## [Tarefa do exercício 1]
No excerto selecionado, reescreva de forma mais breve o parágrafo que começa por "A austeridade, tendo tanto de mal explicada", mantendo os seus factos principais.

## [Excerto selecionado]
== == ==
Fernando Santos - Jornal de Notícias, opinião
De cócoras perante
as apertadas (e naturais) exigências dos credores, o País vive tempos de
angústia e de turbulência política e social. Decisões canhestras e movimentos
sequenciais de apunhalamento de princípios transformaram-se no caldo ideal para
a efervescência da rua e o "abocanhamento" do Governo de coligação,
agora sob tutela.
A austeridade,
tendo tanto de mal explicada como de ausência de critérios de justiça -
contraditórios com o lado facilitista de ir sempre aos bolsos dos mesmos -
instituiu um clima de desespero e de indefinição de objetivos compreensíveis. O
País vive, por estes dias, em estado de choque, cuja tendência é para o
agravamento. Já só se espera o pior do pior....
== == ==
## [Registos guardados]
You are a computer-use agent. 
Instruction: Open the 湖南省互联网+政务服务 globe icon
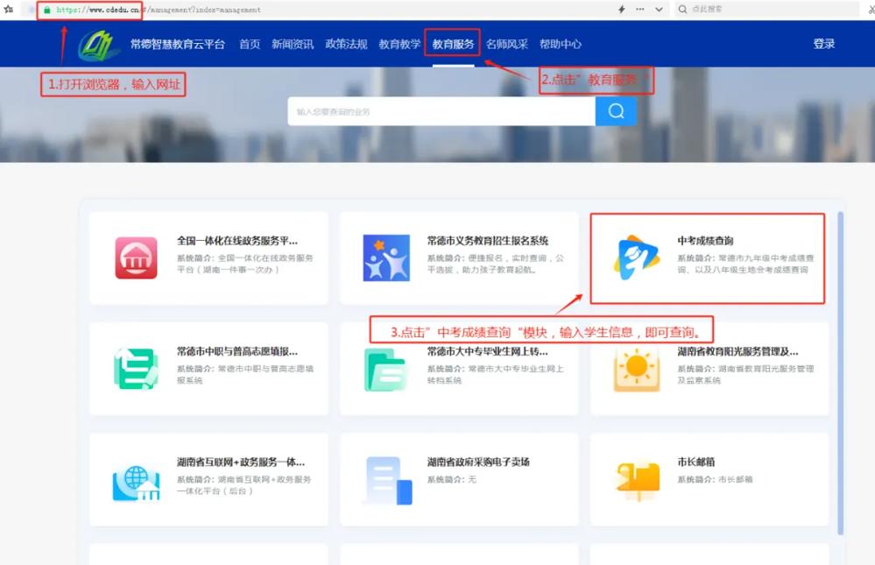136,480
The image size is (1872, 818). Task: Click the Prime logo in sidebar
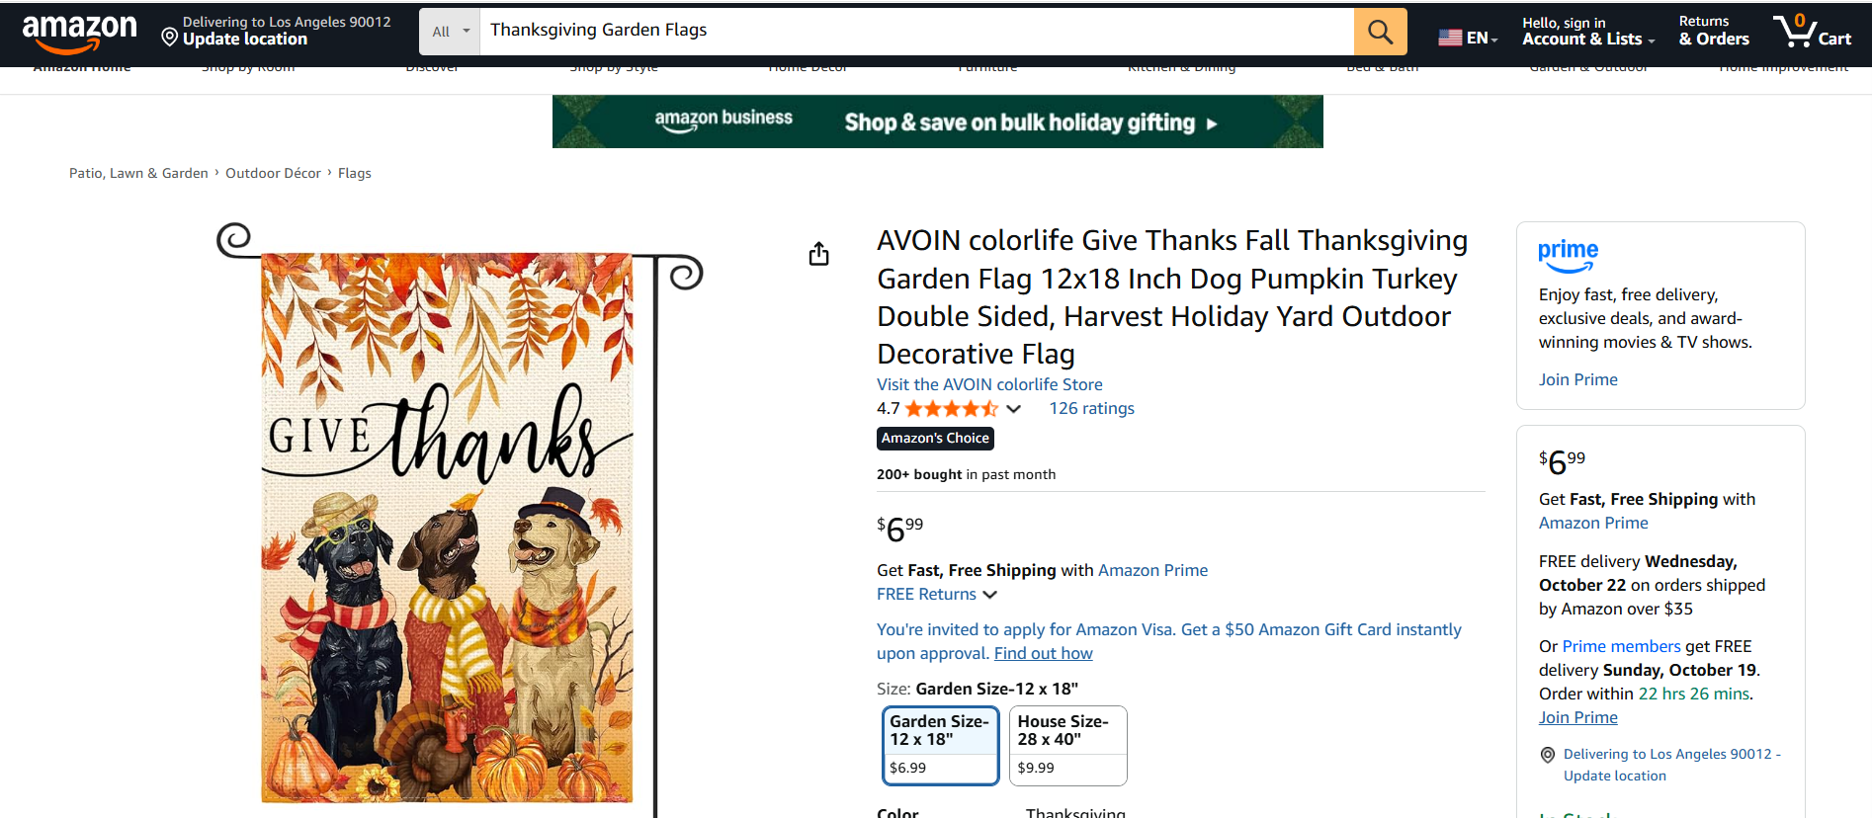(x=1568, y=254)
== == ==
## [Tarefa do exercício 2]
Altere, nos registos, o trecho que vai da linha que contém "The image size" até ao fim dos registos, com ambos os extremos incluídos. Substitua "sidebar" por "menu", mantenha tudo o resto igual e apresente apenas esse trecho, sem as imagens.

## [Resposta correta 1]
A austeridade, mal explicada, sem critérios de justiça e a ir sempre aos bolsos dos mesmos, instituiu um clima de desespero e de indefinição de objetivos. O País vive em estado de choque, com tendência para o agravamento, e já só espera o pior.

## [Resposta correta 2]
The image size is (1872, 818). Task: Click the Prime logo in menu
(x=1568, y=254)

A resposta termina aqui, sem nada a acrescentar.